#### [Exercise description]
Reproduce the records exactly through the line with "Given: Collapse the".

#### [Data under study]

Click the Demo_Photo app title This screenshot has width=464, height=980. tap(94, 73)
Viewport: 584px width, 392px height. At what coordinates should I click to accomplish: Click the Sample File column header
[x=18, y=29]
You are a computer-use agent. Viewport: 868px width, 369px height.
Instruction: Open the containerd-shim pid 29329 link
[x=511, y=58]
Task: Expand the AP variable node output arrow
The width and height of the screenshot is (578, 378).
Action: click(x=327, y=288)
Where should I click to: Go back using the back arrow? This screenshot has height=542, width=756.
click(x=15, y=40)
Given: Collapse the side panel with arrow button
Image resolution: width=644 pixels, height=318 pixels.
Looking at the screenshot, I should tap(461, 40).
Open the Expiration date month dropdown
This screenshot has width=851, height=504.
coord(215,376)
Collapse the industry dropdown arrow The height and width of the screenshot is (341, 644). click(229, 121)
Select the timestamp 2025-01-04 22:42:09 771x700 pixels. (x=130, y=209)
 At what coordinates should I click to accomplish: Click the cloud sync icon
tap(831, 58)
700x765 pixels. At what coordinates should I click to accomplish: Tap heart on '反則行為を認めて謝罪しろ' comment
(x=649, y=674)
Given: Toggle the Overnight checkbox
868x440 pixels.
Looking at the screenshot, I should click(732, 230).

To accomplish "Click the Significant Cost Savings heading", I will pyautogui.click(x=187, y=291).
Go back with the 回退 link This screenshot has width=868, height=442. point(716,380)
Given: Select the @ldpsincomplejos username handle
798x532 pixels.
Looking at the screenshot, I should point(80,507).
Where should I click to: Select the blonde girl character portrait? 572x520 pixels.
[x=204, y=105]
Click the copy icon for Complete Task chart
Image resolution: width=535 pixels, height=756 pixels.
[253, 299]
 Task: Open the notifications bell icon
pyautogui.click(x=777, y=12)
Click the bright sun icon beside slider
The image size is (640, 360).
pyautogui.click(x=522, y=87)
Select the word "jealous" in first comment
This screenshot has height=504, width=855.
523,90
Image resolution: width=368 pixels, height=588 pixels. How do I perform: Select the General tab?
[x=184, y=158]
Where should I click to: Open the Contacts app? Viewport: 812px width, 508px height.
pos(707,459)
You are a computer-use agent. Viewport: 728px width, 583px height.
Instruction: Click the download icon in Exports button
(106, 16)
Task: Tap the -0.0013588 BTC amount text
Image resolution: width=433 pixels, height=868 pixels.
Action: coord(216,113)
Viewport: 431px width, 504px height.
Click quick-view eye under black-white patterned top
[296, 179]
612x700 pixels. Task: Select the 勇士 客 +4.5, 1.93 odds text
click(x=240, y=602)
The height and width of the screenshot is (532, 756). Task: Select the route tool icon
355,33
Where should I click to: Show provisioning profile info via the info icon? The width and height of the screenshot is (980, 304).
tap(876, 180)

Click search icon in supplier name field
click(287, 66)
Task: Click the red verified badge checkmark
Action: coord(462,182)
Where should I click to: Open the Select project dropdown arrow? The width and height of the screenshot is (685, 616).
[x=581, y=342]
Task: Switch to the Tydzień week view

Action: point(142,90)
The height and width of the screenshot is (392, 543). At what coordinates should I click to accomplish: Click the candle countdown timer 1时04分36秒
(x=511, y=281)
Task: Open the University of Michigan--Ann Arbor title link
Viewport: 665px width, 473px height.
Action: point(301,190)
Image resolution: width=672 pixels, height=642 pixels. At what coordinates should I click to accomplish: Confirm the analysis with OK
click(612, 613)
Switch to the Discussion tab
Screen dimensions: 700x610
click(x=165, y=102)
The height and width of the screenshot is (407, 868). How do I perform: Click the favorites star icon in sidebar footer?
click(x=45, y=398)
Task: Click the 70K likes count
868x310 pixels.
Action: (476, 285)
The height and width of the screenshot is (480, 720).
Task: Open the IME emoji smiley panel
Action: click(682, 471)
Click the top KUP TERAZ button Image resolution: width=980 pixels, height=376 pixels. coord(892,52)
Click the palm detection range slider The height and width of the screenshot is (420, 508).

#### [Answer for this exercise]
Click the Demo_Photo app title This screenshot has width=464, height=980. tap(94, 73)
Viewport: 584px width, 392px height. At what coordinates should I click to accomplish: Click the Sample File column header
[x=18, y=29]
You are a computer-use agent. Viewport: 868px width, 369px height.
Instruction: Open the containerd-shim pid 29329 link
[x=511, y=58]
Task: Expand the AP variable node output arrow
The width and height of the screenshot is (578, 378).
Action: click(x=327, y=288)
Where should I click to: Go back using the back arrow? This screenshot has height=542, width=756.
click(x=15, y=40)
Given: Collapse the side panel with arrow button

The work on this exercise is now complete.